Like many Bostonians, William B. Evans has been both fascinated and appalled by the tragedy of the Cocoanut Grove nightclub fire, an event the South Boston native schooled himself in by reading books such as the account of the 1942 fire by Paul Benzaquin.
Unlike most Bostonians, however, Evans has been able to apply the lessons to his law enforcement profession. Now the commander of the city’s police force, Evans said Tuesday that throughout his career, he kept the lessons of the Cocoanut Grove with him while conducting inspections of bars, lounges, and nightspots.
“As a young kid growing up, it always made a lasting impression on me. I used to be fascinated with what happened there,’’ Evans said Tuesday, the 75th anniversary of the fire that claimed 492 lives. “As a sergeant, I was always looking for those things when inspecting nightclubs . . . making sure our nightclubs aren’t overcrowded, egresses aren’t blocked.”

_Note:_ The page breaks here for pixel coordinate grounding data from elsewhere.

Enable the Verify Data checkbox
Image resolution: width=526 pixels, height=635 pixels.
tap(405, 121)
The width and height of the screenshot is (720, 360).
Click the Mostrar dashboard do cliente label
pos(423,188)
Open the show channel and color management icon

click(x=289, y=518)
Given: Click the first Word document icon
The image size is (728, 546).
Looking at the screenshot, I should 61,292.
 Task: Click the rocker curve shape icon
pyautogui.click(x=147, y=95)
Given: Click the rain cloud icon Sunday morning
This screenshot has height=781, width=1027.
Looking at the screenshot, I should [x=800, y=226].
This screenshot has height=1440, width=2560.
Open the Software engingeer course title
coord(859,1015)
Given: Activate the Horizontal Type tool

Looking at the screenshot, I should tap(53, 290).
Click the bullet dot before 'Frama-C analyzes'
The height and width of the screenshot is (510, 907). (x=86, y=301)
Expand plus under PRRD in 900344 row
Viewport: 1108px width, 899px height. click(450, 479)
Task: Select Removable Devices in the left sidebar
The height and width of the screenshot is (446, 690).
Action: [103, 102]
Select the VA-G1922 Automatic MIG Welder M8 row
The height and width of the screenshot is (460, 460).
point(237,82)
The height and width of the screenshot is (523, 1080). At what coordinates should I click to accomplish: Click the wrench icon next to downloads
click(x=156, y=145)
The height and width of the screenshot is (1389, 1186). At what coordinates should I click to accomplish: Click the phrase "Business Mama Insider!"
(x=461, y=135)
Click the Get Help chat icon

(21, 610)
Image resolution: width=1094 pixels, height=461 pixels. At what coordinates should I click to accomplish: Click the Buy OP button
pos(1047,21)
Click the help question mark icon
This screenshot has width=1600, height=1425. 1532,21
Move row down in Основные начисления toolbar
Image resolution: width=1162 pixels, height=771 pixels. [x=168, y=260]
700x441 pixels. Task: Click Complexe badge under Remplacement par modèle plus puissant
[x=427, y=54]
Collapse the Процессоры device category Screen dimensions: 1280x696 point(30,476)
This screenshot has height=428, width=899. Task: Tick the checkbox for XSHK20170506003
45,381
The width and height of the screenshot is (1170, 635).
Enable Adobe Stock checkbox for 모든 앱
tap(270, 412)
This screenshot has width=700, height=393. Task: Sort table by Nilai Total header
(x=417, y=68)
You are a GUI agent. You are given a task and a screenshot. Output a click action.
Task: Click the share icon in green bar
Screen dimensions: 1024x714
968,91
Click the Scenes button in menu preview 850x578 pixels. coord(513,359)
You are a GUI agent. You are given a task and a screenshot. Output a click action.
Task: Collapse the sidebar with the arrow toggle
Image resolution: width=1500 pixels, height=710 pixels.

Evans said his concern about safety continues now that he is the commissioner, so much so that he recently met with bar owners from the South Boston’s Seaport neighborhood to remind them about the horrific fire and to urge them to apply the lessons to their businesses today.
“It’s always been a priority with me. . . . I never wanted that tragedy to happen again,’’ he said.
“The whole idea is we want to make sure it’s safe.”
The fast-moving fire inside the Bay Village nightclub also injured hundreds more.
Here’s a look at stories about the fire and the survivors:
■ On Saturday, a documentary debuted at a Boston hotel to mark the anniversary of the blaze. Two survivors were at the event. “It changed everything in my life,” said Joyce Mekelburg, 93, of Brockton, who survived the fire. Her fiance, however, died.
■ Ann Marie Gallagher, who survived the fire, died earlier this year. She was 90. “I’ll never, ever, ever forget that day,” she said in a 2013 interview.
■ In 2016, a plaque memorializing the tragedy was relocated one block away, after condo owners made a request to the Bay Village Neighborhood Association.
■ John Rizzo, another survivor of the fire, died in September 2016. He was 96. “We were picking up people and putting them out head first,” he said of rescue efforts that night.
■ A section of Shawmut Street Extension was renamed Cocoanut Grove Lane in 2013. Speaking at the dedication ceremony, Fire Commissioner Roderick Fraser said: “It’s my hope and prayer that a tragedy like this never happens again anywhere.”
■ Survivor John Heyman, then 93, wrote about his memories of the fire in November 2012. “I was one of the lucky ones,” he wrote.
■ Boston police released transcripts of interviews with survivors in October 2012.
■ Grandchildren of Cocoanut Grove victims launched a foundation in 2012 to benefit pediatric burn victims and their families.